I have never bought a salad dressing in my life. Whenever I'm at the grocery store I am amazed at the variety on offer at astronomical prices. Many of them contain lots of preservatives to keep them looking wonderful on that shelf for the untold numbers of days, weeks, or even months it may take to end up in your shopping basket -- and your fridge. The sodium and sugar contents alone should have you re-thinking your purchase, especially when you learn how easy it is to make a salad dressing.
Whether it is an Italian, a Ranch or even a Caesar dressing, every one of those bottles lined up on the grocery shelf contain three main ingredients, and mastering the technique of combining them and adding any other flavorings is a snap. Better still, making one at home will cost you a fraction of what you'd pay at the store. And the bonus? You get to control everything that goes in there. Way healthier, way cheaper and way more tasty. How can you go wrong?
So what are the three stars in this show? An emulsifier (think Dijon mustard), an acid (think red wine vinegar) and oil (such as extra virgin olive). Simple, yet true. The key is to make sure the emulsifier gets the oil and the vinegar to blend, which, because they are polar opposites, they don't like to do. All you need to do is close your eyes and remember a dressing that 'separated' in its vessel. The oil, non polar and less dense, was sitting on top of the polar -- and heavier -- vinegar. Whether you poured it or ladled it onto your salad, all you got was oil and a faint taste of vinegar. Yuck.
Now don't roll your eyes and think "she's talking polar opposites and it sounds too complicated". Just read on and you'll see it's not a hard thing to accomplish.
Here's what you'll need to try a basic vinaigrette:
1 Large Bowl -- don't make the mistake of using something small. You'll need elbow room to whisk.
1 TBSP Dijon Mustard
3 TBSP Red Wine Vinegar
9 TBSP Extra Virgin Olive Oil
Pinch of Salt and Freshly Ground Black Pepper
Now place the mustard in the bowl and add in the vinegar, salt and pepper. Give it a good mix with your whisk, making sure you've smoothed out any lumps.

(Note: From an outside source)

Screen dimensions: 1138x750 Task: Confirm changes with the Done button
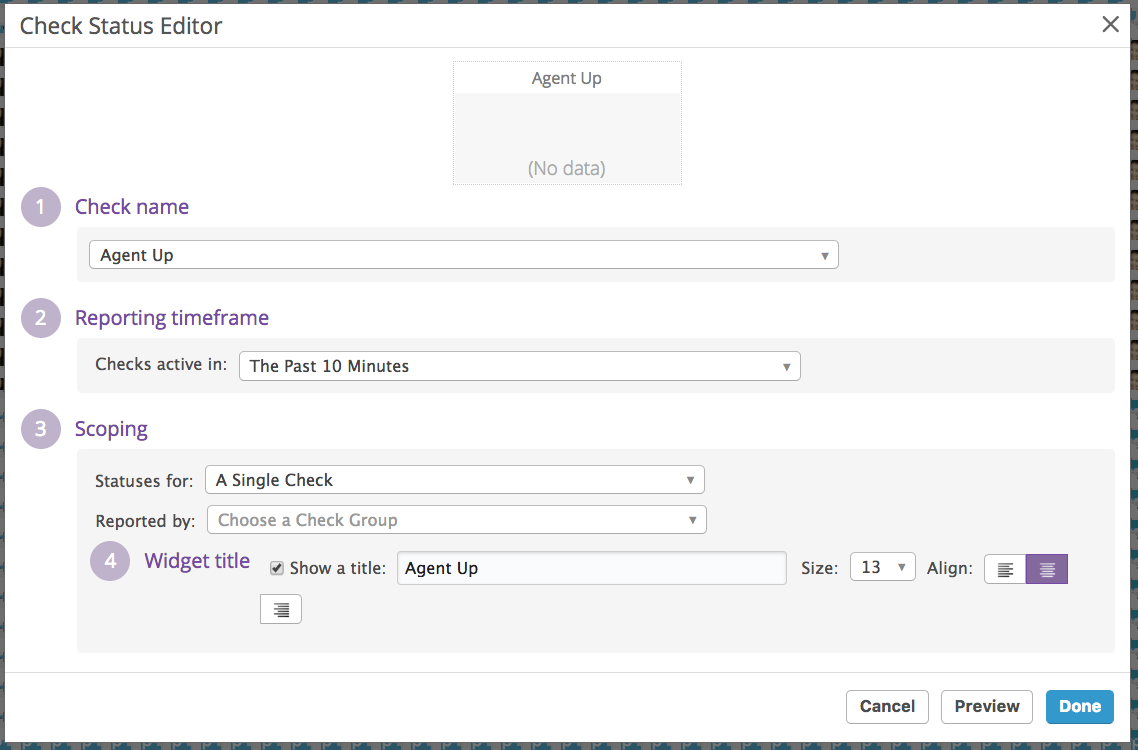click(x=1079, y=706)
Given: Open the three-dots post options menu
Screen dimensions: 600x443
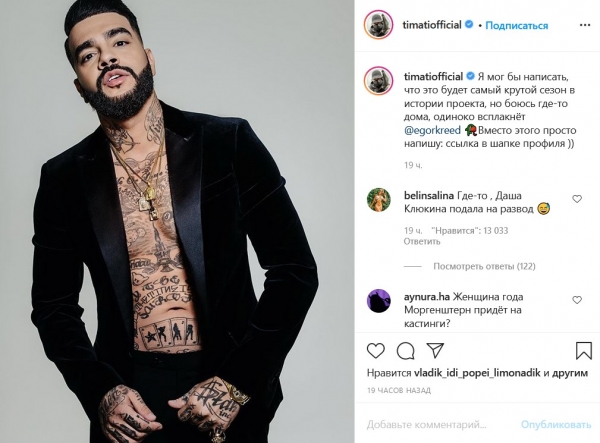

While whisking, add a couple of drops of oil and blend thoroughly. You need to do this slowly to get the emulsification to 'catch'. Now add in a few more drops, whisking all the time. After a few of these drop-adding steps, you should feel the dressing start to thicken which means the magic has happened and you can begin to pour the oil in a little more aggressively. Just don't forget to keep whisking. If you aren't patient at the beginning, and you dump all your oil in at once you'll never be able to obtain an emulsification, no matter how long your poor arm tries. The result will be a dressing with an oil slick on the top that is unappealing and hard to work with.
The basic ratio for a vinaigrette is 1 part emulsifier, 3 parts acid and 9 parts oil. However -- and this is important -- you need to trust your palette! Depending on the acid you've selected, you may not need to use all the oil. I usually taste the dressing when I've used about 1/2 of the oil -- and I taste it with a lettuce leaf, which is exactly how you'll enjoy it on the plate. Tasting it with a spoon does not give you a realistic impression. In some cases you will find that the dressing tastes wonderful as it is and you can pour the remaining oil back into its bottle for another use.
Now does that sound hard? It really isn't. Give it a try, and then play around with different ingredients to make a flavored vinaigrette to your liking. Some ideas are listed below, or experiment on your own to make an affordable, delicious and healthy dressing you'll be delighted to eat. Oh, and I always make plenty, because it will keep in a glass jar in your fridge for at least a week (longer if you haven't used egg yolk or added anything perishable like garlic or shallot). Bon appetit!